At the time, hair loss was a one-way trip for public embarrassment. Long hair was a status symbol in fashion, and a bald dome could stain any reputation. When Samuel Pepys’ brother contracted syphilis, the chronicler wrote, “If [my brother] lives, he will not be able to show his head, which will make me very ashamed.” It was such a big deal.
The epidemic of syphilis has therefore caused a surge of the wig. The victims hide their baldness, as well as the bloody wounds that have shaved their faces, with wigs made of horse, goat or human hair. The perukes were also covered with powder – scented with lavender or orange – to mask all the great aromas. Although common, the wigs were not very elegant. They were just a shameful necessity. This changed in 1655, when the King of France began to lose his hair.
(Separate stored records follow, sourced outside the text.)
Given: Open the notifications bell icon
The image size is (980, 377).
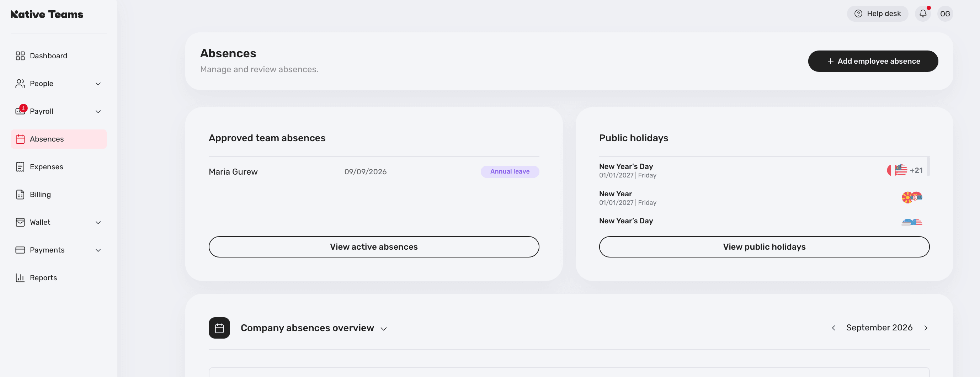Looking at the screenshot, I should [923, 14].
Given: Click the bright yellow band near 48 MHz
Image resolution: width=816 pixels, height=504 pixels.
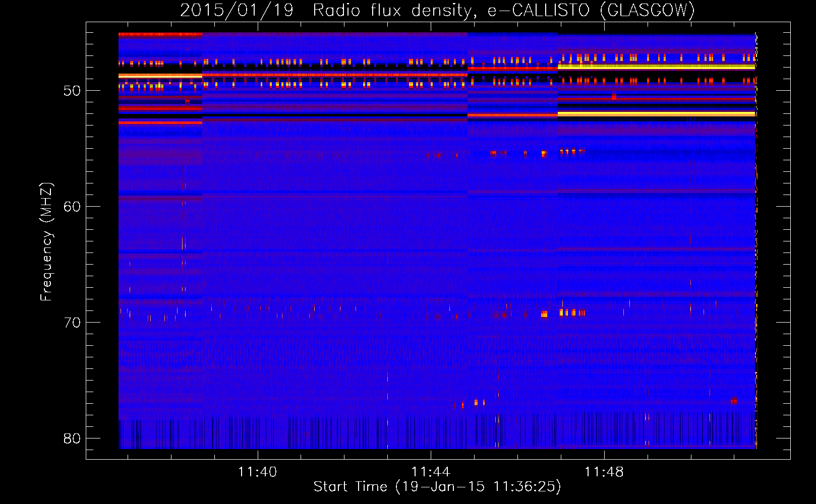Looking at the screenshot, I should coord(656,67).
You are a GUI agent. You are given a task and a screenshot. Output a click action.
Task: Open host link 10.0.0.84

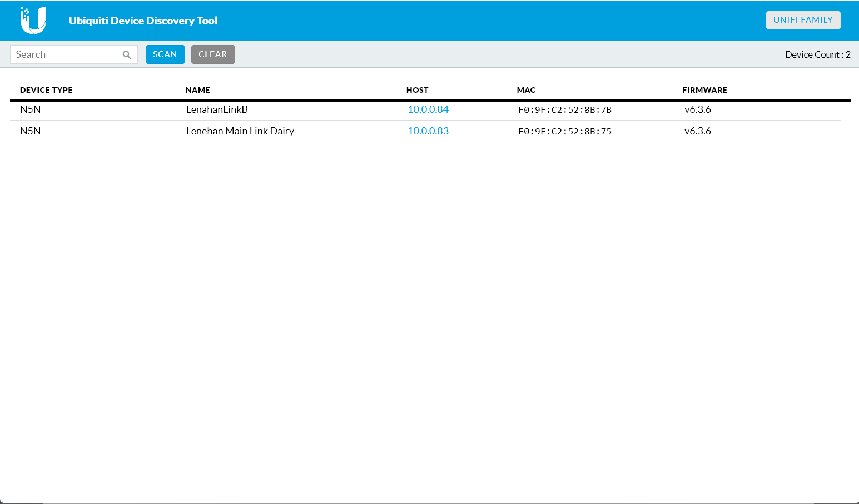click(428, 109)
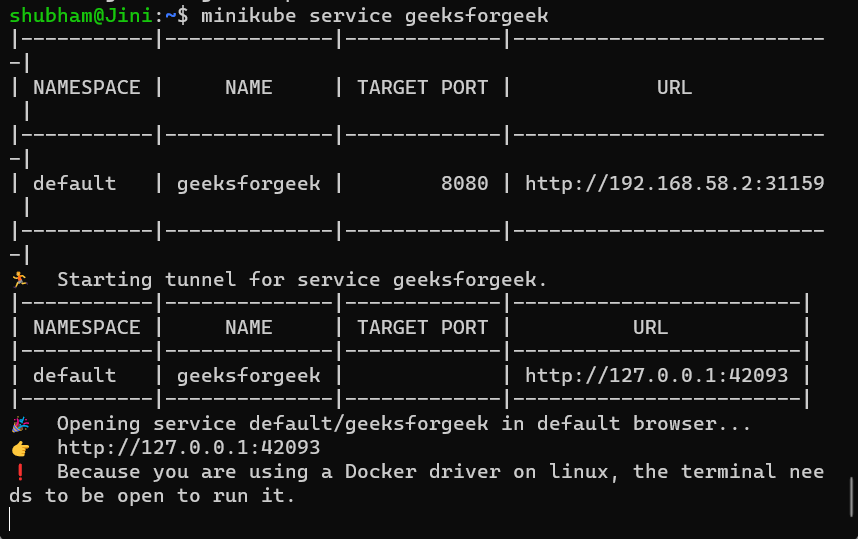Image resolution: width=858 pixels, height=539 pixels.
Task: Click the TARGET PORT header in the second table
Action: pos(422,327)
Louis XIV was only 17 when his mop began to clear. Afraid that baldness would harm his reputation, Louis hired 48 wigmakers to save his image. Five years later, the King of England – Louis’s cousin Charles II – did the same when his hair turned gray (both men were probably syphilis). The courtiers and other aristocrats immediately copied the two kings. They wore wigs and the style spread to the upper middle class. The new European fashion is born.
The cost of wigs has increased and perukes have become a ploy to display wealth. An everyday wig costs about 25 shillings, which is a week’s salary for a regular Londoner. The bill for large complex journeys reached 800 shillings. The word “bigwig” was coined to describe snobs who could afford big perukes.
When Louis and Charles died, the wigs stayed. Perukes remained popular because they were so practical. At that time, lice were ubiquitous and the tattoo was painful and time consuming. Wigs, however, have limited the problem. The lice stopped infusing people’s hair – which had to be shaved so that the peruke adapted to their size – and put on wigs. To unpick a wig was much easier than to marry a hair: you would send the dirty helmet to a wigmaker, who would boil the wig and remove the nits.
By the end of the 18th century, the trend was disappearing. French citizens ousted the wig during the Revolution and the British stopped wearing wigs after William Pitt levied a hair-powder tax in 1795. Short, natural hair became the new craze and will remain so still about two centuries.